Maturing Meta-Science Was On Show In Washington DC

    Stanford, 7 April 2017

    Meta-Research is coming of age. This is the energizing insight that I brought home from Washington DC, where I had joined the recent Sackler Colloquium held at the National Academy of Sciences. Organized by David B. Allison, Richard Shiffrin and Victoria Stodden, and generously supported by the Laura and John Arnold foundation and others, the colloquium brought together experts from all over the academic and geographic world, to discuss “Reproducibility of Research: Issues and Proposed Remedies”.

    The title was great but, let’s be honest, it didn’t promise anything exceedingly new. By now, small and large events announcing this or similar themes take place regularly in all countries. They absolutely need to because, even though we seem to understand relatively well the biases and issues that affect science the most – as we showed in a recent paper – we are far from having an accurate picture of the issues at hand, let alone devising adequate solutions.
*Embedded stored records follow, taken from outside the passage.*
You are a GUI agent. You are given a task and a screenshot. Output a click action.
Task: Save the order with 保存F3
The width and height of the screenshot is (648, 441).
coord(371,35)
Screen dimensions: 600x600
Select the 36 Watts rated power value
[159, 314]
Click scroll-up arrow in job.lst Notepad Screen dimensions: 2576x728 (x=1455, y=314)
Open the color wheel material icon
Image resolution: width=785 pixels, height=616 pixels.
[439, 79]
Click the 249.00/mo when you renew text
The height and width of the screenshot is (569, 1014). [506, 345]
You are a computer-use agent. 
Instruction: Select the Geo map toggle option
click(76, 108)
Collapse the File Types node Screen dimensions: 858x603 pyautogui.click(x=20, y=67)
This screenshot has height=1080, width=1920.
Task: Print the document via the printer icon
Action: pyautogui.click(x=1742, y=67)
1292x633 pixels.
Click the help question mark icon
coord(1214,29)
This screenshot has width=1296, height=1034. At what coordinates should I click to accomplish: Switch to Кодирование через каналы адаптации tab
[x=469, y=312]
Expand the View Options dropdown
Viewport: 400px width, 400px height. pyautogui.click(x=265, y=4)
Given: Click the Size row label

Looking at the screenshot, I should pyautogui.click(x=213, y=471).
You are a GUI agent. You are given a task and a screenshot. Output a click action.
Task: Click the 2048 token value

Needless to say, it was an absolute honor and a real pleasure for me to take part as a panelist, with the task of closing the day dedicated to “remedies”.

    Never judge a conference by its title. Something new was in the DC air – or at least that’s what I felt. That certain sense of déjà entendu, that inevitable ennui of the converted who is preached to, were not there. In their place, was the electrifying impression that debates were surging, that meta-science was truly in the making.

    Every topic was up for debate and no assumption seemed safe from scrutiny. Talks, questions and discussions felt mature, prudent and pragmatic, and yet they expressed an exciting diversity of experiences, opinions, ideas, visions and concerns.

    Much praise, therefore, goes to the organizers. The lineup of speakers cleverly combined meta-research household names - like Brian Nosek, and David Moher - our ex-visiting scholar whom we sorely miss – with voices that are less commonly heard in the meta-research arena. Lehana Thabane, for example, who discussed reporting practices, and Emery Brown, whose appeal to teach statistics in primary school ought to be broadcast the world over.

    Most importantly, however, the program included reputable counter-voices. For example, that of Susan Fiske, who has been under fire for her “methodological terrorism” remarks and is now studying scientific discourse in social media. Or that of Kathleen Hall Jamieson, who warned about the public image damages caused by an exceedingly negative narrative about science. Videos of all talks are available from the Sacker YouTube Channel.

    As I argued in my session, whilst we should definitely strive to improve reproducibility and reduce bias wherever we see it, we have no empirical basis to claim that “science is broken” as a whole, or indeed that science was more reliable in the past than it is today. We simply do not know if that is the case and the difficulties in defining and measuring reproducibility were well illustrated by Joachim Vandekerckhove, Giovanni Parmigiani and other speakers. Indeed, the very meaning of reproducibility may be different across fields, as our opinion piece led by Steven Goodman argued last year.

    Despite, or perhaps because of these difficulties, the best evidence at the moment seems to me to suggest that biased and false results are very irregularly distributed across research fields. The scientific enterprise badly needs interventions in specific areas, but as a whole is still relatively healthy. This is also what my past studies on positive study conclusions, retractions, corrections, scientific productivity and our most recent meta assessment of bias suggest.

    Moreover, we do not need to believe that science is totally broken to endorse initiatives to improve reproducibility. Alternative narratives were offered, implicitly, by some of the speakers. These include Victoria Stodden, who on the first day showed how computational methods (i.e. the field where the concept of “reproducible research” was invented) are pervading all sciences, bringing into them new standards of reproducibility. A narrative of industrialization of the research process was suggested by Yoav Benjamini and one of democratization of knowledge by Hilda Bastian.

    My assessment of the condition of modern science could be wrong, of course, and my remarks were met by several skeptical comments by the public. These were naturally welcome, because only diversity and debate allow a research field to make progress and mature. Meta-science, this latest event proved to me, is certainly doing so.